Assigned task: Of all the entries below, only the lines from the one with "This screenshot has width=644, height=294." up to and including the one with "Given: Switch to the EURUSD,H4 chart tab" are to be duplicated exactly.

**** Exercise inputs

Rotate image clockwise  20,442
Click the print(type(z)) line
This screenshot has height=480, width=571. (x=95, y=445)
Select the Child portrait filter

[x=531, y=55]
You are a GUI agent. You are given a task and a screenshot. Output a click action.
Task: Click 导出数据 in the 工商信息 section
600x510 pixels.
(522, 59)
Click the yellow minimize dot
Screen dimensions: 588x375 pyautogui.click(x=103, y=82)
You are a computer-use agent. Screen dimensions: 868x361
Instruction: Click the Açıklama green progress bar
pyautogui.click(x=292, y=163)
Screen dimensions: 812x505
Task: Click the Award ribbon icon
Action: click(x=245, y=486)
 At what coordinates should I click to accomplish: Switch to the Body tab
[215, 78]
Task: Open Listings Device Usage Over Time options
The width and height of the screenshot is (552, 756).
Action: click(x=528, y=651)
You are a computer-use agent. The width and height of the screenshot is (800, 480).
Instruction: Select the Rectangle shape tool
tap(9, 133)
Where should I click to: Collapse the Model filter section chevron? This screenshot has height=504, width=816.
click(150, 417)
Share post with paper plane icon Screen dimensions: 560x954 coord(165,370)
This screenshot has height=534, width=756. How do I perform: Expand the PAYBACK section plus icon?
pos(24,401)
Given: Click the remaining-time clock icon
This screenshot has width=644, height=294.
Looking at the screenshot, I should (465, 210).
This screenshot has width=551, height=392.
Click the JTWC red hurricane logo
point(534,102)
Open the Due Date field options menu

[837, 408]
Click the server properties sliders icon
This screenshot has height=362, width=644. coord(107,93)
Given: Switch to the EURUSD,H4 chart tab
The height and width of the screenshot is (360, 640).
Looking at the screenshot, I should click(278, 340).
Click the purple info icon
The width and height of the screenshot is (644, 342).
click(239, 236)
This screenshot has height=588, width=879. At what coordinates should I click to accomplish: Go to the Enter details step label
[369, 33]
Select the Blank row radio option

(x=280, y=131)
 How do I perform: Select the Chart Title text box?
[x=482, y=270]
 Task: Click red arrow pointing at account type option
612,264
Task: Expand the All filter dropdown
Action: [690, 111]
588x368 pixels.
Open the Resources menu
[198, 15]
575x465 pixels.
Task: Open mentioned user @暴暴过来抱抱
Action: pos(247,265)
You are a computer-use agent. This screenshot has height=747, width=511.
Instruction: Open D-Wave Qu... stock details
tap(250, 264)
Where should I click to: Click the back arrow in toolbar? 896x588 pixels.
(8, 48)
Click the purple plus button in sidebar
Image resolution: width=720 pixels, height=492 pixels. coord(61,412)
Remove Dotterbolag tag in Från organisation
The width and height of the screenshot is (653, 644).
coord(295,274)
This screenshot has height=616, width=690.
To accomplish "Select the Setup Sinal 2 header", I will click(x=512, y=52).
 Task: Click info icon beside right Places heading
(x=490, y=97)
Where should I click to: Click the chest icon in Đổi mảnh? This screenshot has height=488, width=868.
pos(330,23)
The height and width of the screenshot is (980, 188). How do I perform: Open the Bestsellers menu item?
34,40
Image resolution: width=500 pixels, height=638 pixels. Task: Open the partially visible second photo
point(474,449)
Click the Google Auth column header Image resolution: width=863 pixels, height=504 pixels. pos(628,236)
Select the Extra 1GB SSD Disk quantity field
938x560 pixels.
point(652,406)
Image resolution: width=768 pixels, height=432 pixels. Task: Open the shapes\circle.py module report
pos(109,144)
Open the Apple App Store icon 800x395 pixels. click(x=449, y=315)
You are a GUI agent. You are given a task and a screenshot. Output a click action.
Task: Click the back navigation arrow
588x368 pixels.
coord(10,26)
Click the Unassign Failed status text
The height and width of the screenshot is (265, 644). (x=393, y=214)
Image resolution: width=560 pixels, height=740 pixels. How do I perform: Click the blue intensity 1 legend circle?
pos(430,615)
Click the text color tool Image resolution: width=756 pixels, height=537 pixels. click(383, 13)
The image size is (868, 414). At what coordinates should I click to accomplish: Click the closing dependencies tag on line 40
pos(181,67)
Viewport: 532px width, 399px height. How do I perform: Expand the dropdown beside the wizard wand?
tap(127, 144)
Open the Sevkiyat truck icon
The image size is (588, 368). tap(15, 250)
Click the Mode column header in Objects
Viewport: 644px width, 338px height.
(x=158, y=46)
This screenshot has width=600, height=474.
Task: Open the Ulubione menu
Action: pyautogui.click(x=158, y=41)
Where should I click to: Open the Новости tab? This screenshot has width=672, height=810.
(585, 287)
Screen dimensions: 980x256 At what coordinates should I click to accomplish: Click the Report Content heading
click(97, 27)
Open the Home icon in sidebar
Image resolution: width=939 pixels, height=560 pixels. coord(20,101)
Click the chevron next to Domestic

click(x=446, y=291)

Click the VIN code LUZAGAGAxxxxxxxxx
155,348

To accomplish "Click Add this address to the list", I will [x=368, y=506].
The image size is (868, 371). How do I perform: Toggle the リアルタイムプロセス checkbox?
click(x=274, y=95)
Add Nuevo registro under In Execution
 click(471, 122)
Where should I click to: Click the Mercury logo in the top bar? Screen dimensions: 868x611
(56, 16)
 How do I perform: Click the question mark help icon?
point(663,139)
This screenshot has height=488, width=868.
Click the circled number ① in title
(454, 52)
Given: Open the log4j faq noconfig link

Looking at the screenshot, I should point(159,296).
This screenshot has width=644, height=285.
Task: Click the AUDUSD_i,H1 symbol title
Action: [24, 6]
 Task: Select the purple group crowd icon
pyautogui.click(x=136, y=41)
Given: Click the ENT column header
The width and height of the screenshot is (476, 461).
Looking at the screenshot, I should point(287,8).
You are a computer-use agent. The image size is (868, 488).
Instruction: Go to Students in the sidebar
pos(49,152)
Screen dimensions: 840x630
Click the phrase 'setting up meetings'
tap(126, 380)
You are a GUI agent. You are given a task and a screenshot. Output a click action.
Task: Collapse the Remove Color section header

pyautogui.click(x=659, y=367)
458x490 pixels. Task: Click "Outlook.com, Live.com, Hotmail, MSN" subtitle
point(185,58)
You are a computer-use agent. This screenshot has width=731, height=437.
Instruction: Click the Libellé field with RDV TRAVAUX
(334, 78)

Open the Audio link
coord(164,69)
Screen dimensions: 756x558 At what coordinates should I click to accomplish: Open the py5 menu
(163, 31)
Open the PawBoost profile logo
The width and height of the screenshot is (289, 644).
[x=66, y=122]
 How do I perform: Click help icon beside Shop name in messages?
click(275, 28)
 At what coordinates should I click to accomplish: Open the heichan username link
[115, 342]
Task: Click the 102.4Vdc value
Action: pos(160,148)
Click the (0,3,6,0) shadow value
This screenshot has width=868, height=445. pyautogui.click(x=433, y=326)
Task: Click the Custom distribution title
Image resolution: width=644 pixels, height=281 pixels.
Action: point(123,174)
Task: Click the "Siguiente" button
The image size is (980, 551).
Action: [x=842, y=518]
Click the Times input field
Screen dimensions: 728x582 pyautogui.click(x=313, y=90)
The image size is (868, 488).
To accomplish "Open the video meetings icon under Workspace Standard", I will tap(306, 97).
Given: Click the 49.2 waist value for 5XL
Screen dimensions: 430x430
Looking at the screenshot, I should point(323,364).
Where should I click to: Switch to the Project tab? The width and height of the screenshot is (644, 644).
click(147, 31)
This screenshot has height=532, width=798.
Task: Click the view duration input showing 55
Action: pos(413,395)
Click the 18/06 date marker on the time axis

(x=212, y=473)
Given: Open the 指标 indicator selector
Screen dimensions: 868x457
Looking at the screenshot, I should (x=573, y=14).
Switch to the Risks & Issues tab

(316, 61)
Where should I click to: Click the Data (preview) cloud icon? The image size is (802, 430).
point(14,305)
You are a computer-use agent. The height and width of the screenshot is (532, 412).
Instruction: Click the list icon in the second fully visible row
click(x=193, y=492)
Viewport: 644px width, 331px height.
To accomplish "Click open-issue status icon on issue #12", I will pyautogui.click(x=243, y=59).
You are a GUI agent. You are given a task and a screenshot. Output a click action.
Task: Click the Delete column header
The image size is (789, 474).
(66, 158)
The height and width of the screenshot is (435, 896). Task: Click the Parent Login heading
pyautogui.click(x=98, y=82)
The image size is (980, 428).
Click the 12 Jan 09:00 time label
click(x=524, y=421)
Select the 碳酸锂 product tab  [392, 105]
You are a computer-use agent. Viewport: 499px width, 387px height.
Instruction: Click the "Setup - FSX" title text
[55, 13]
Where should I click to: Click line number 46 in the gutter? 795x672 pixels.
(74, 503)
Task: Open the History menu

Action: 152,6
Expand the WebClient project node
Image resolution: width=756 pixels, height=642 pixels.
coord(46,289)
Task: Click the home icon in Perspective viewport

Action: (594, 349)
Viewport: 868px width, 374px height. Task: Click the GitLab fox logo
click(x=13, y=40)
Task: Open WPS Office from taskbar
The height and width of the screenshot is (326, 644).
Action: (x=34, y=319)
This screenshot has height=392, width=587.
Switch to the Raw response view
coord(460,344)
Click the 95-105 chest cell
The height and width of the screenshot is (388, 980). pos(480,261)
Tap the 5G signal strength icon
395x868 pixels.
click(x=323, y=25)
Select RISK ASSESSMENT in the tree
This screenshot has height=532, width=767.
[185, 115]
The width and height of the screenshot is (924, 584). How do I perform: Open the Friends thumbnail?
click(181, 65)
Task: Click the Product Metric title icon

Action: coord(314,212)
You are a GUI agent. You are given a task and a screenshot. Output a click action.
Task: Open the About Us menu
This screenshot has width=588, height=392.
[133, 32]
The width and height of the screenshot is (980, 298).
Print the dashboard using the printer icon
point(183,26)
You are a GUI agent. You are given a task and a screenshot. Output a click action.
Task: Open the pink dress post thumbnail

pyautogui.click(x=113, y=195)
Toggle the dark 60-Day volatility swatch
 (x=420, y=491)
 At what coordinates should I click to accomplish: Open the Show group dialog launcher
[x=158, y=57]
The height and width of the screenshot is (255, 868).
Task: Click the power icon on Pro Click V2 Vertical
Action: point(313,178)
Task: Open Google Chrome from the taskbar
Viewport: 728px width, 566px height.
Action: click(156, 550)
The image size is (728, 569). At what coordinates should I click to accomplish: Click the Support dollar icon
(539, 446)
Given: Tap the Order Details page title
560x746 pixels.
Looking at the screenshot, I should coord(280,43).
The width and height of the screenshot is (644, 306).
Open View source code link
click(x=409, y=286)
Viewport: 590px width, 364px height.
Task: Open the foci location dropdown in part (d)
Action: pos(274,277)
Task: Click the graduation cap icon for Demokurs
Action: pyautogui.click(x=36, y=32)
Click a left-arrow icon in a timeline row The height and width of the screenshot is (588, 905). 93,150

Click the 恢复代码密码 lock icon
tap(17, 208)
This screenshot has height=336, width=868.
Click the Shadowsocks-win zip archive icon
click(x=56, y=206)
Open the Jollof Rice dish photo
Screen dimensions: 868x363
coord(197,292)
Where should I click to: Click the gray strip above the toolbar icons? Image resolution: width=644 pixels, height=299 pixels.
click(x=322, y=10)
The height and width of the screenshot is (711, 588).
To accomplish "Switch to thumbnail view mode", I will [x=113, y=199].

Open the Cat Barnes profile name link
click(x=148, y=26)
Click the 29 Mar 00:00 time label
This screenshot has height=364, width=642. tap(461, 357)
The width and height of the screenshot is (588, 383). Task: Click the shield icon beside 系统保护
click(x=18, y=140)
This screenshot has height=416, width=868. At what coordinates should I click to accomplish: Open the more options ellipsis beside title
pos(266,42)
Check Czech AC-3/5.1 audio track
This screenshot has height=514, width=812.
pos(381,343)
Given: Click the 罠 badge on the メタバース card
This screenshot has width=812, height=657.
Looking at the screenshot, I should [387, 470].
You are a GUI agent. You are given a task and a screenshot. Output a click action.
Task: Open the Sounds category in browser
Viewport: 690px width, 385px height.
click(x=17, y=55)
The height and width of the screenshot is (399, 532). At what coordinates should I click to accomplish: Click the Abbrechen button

********

Solution to the problem:
This screenshot has width=644, height=294.
Looking at the screenshot, I should (465, 210).
This screenshot has width=551, height=392.
Click the JTWC red hurricane logo
point(534,102)
Open the Due Date field options menu

[837, 408]
Click the server properties sliders icon
This screenshot has height=362, width=644. coord(107,93)
Given: Switch to the EURUSD,H4 chart tab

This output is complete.